Because the advisor chain is a stack, the first advisor in the chain is the last to process the request and the first to process the response.
If you want to ensure that an advisor is executed last, set its order close to the Ordered.LOWEST_PRECEDENCE
value and vice versa to execute first set the order close to the Ordered.HIGHEST_PRECEDENCE
value.
If you have multiple advisors with the same order value, the order of execution is not guaranteed.
Both the AdvisedRequest
and the AdvisedResponse
share an advise-context object.
You can use the advise-context
to share state between the advisors in the chain, and build more complex processing scenarios that involve multiple advisors.
Spring AI supports both streaming and non-streaming Advisors. Non-streaming Advisors work with complete requests and responses, while streaming Advisors handle continuous streams using reactive programming concepts (e.g., Flux for responses).
For streaming advisors, it's crucial to note that a single AdvisedResponse
instance represents only a chunk (i.e., part) of the entire Flux<AdvisedResponse>
response. In contrast, for non-streaming advisors, the AdvisedResponse
encompasses the complete response.
advise-context
to share state between Advisors when necessary.Spring AI Advisors provide a powerful and flexible way to enhance your AI applications. By leveraging this API, you can create more sophisticated, reusable, and maintainable AI components.
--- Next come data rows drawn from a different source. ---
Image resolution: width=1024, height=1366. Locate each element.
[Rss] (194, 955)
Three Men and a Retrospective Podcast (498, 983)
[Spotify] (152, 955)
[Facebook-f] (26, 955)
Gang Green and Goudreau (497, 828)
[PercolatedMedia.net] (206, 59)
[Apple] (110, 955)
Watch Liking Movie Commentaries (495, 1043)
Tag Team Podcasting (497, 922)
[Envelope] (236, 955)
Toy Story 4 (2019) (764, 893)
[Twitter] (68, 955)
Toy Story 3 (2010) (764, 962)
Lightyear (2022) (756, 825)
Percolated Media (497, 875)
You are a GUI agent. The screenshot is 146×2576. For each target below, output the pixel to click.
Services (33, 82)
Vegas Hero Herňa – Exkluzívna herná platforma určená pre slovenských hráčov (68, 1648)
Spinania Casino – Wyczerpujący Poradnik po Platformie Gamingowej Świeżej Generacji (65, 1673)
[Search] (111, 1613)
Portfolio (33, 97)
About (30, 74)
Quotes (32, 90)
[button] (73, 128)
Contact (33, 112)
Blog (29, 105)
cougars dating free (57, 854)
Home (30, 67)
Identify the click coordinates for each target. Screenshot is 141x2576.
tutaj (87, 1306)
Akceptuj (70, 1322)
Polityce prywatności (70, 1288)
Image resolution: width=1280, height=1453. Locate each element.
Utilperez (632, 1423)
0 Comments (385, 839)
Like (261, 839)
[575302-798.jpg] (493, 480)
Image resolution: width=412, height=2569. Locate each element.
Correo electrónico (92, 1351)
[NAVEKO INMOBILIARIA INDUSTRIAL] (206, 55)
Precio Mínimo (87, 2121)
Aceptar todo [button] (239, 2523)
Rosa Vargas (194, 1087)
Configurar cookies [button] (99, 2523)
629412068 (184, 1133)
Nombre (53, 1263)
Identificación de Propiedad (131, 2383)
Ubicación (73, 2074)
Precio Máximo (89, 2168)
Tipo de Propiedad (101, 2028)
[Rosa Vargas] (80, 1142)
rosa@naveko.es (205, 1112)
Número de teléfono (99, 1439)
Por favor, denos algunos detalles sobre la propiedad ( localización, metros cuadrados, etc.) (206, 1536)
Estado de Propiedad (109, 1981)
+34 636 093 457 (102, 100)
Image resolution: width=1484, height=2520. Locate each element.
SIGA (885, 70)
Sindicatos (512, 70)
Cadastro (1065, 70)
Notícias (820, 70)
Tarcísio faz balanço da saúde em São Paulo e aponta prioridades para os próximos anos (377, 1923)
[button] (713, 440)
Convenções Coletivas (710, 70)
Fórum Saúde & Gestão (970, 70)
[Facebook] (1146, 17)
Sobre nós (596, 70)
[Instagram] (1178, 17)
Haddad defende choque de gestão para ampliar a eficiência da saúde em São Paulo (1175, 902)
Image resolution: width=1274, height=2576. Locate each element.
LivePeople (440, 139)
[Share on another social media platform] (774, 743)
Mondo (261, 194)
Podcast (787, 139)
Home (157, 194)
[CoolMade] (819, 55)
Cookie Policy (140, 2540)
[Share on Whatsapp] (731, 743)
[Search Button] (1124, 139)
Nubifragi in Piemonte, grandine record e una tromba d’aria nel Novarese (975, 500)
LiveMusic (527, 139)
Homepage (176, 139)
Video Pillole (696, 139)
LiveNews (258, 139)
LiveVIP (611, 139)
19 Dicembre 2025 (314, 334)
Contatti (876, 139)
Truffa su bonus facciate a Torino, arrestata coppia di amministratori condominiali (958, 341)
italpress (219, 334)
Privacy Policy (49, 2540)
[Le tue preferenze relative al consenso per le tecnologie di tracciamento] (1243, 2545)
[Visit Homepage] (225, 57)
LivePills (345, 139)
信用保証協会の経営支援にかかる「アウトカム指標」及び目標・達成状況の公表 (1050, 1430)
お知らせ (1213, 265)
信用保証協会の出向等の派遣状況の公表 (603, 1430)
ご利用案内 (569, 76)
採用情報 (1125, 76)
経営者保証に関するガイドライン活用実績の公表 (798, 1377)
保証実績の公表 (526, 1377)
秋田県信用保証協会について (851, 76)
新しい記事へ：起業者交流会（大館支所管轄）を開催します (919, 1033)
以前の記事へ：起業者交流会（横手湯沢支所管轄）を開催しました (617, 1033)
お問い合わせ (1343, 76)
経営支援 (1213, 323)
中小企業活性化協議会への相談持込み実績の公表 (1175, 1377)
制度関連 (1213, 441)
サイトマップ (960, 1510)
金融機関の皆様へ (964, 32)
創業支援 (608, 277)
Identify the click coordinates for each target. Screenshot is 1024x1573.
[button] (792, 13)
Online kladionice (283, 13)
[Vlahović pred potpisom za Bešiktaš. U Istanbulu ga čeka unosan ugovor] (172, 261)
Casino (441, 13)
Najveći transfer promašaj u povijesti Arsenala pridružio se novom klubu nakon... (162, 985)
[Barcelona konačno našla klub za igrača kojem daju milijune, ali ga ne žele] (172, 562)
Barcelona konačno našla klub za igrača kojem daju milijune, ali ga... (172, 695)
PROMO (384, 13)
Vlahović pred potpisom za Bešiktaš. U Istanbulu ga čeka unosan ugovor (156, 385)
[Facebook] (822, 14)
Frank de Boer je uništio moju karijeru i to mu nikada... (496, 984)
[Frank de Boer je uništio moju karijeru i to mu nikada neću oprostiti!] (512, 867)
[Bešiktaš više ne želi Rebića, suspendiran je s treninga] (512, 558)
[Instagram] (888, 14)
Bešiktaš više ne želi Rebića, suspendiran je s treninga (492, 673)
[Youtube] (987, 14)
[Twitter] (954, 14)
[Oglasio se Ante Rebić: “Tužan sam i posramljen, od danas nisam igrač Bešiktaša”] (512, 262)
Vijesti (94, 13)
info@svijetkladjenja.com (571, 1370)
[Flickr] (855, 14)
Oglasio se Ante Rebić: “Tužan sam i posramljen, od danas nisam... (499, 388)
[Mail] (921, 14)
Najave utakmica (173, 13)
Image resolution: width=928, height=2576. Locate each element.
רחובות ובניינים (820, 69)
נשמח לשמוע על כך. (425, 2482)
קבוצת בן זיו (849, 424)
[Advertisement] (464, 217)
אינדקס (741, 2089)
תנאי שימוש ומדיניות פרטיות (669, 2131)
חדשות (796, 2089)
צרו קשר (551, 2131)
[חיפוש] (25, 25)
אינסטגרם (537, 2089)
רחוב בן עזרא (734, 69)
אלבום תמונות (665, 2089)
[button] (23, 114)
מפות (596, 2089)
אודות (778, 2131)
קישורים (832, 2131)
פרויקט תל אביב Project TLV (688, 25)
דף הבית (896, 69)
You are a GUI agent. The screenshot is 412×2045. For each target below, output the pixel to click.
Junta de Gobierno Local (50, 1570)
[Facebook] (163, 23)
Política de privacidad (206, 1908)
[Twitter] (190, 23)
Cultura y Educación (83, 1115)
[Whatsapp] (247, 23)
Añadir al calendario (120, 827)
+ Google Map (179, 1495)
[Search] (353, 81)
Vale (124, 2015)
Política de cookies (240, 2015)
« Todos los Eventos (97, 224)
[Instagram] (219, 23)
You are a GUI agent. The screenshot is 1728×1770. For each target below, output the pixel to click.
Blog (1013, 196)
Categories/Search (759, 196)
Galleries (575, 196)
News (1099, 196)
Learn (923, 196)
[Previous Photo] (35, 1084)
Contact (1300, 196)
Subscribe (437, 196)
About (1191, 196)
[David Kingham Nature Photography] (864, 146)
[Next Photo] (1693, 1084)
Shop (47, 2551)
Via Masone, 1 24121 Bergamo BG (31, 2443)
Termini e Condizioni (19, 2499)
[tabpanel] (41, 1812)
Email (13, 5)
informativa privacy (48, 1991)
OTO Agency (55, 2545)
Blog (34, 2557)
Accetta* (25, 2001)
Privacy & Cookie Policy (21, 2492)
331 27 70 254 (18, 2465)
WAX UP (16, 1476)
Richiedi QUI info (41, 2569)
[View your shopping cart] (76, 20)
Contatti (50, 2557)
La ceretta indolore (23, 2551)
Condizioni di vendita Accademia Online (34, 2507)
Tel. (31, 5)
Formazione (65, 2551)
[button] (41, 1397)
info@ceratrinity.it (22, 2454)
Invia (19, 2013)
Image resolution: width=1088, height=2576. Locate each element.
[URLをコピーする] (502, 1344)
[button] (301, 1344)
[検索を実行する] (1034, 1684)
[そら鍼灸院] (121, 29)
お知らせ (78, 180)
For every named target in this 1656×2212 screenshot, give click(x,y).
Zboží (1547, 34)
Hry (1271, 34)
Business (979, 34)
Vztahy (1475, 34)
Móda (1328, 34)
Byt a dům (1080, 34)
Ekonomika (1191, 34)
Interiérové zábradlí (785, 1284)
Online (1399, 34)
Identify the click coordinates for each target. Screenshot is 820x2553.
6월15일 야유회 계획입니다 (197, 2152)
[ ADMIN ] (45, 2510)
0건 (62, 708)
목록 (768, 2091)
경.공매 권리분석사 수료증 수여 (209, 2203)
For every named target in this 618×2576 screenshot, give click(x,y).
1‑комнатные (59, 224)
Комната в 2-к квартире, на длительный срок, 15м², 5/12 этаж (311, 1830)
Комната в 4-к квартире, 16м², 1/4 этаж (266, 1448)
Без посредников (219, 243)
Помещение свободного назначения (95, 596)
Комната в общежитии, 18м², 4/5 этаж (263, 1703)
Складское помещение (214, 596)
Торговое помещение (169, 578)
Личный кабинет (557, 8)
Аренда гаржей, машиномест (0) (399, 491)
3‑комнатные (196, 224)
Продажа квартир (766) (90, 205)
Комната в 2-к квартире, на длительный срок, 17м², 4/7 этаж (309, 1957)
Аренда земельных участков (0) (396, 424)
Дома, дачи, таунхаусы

Whether you're implementing custom logic, managing conversation history, or improving model reasoning, Advisors offer a clean and efficient solution.
We encourage you to experiment with Spring AI Advisors in your projects and share your custom implementations with the community. The possibilities are endless, and your innovations could help shape the future of AI application development!
Happy coding, and may your AI applications be ever more intelligent and responsive!